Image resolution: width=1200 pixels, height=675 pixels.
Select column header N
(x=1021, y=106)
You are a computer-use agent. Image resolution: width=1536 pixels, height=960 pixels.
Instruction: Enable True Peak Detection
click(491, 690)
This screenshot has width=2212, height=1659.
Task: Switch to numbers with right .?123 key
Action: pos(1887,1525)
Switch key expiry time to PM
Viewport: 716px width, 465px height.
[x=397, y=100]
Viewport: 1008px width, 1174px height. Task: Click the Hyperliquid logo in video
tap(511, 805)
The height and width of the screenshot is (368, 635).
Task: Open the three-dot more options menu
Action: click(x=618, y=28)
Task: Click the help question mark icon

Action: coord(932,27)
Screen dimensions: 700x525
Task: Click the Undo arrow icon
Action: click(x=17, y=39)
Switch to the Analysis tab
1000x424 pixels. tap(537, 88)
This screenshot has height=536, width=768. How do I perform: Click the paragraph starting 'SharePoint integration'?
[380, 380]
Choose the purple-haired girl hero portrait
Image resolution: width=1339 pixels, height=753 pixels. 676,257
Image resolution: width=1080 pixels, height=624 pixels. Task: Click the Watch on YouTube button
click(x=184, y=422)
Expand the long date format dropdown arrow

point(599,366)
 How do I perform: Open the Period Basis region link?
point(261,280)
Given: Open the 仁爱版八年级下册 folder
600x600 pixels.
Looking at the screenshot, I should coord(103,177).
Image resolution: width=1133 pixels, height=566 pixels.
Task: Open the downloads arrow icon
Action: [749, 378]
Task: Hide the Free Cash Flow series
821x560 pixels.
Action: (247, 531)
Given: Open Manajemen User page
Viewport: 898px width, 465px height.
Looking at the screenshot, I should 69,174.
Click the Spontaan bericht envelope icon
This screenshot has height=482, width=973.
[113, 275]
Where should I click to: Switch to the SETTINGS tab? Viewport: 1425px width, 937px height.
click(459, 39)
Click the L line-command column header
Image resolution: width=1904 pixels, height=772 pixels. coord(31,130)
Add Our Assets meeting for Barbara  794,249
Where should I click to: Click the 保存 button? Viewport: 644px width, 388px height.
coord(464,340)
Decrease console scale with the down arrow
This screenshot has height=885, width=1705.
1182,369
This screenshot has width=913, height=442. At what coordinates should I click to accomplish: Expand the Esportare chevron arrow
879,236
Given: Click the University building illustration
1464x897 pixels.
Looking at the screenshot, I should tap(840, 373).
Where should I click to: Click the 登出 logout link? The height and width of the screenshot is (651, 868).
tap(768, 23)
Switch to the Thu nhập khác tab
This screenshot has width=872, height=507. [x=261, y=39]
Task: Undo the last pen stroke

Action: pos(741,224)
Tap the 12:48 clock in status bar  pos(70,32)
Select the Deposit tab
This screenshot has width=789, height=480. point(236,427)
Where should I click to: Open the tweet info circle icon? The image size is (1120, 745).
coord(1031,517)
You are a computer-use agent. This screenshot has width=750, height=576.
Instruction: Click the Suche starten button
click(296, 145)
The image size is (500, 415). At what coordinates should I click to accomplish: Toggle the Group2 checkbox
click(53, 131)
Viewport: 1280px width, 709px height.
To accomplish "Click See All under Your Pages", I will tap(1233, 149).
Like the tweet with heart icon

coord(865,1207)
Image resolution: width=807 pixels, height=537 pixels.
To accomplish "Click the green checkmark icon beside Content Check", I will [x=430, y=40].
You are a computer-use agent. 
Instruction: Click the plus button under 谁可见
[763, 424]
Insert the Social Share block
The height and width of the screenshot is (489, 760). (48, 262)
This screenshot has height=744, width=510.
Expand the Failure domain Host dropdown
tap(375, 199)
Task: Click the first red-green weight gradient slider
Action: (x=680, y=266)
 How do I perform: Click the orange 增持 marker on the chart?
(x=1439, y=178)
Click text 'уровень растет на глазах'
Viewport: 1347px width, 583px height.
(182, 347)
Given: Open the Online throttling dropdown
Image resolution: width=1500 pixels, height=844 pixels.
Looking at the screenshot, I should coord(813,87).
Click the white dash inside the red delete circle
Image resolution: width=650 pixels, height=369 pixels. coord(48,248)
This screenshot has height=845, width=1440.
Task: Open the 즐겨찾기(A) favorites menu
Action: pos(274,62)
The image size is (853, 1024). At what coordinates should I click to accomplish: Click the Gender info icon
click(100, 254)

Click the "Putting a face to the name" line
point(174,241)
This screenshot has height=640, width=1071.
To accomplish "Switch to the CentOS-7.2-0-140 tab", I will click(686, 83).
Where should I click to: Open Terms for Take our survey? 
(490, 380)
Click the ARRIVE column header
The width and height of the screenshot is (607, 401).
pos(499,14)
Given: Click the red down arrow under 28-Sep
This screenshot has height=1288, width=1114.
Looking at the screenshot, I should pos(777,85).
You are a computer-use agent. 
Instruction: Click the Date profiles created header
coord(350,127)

DIRECTIONS:
Work out how many lines of the material contain the word "agent" and answer with that number only.

WRITTEN REPLY:
4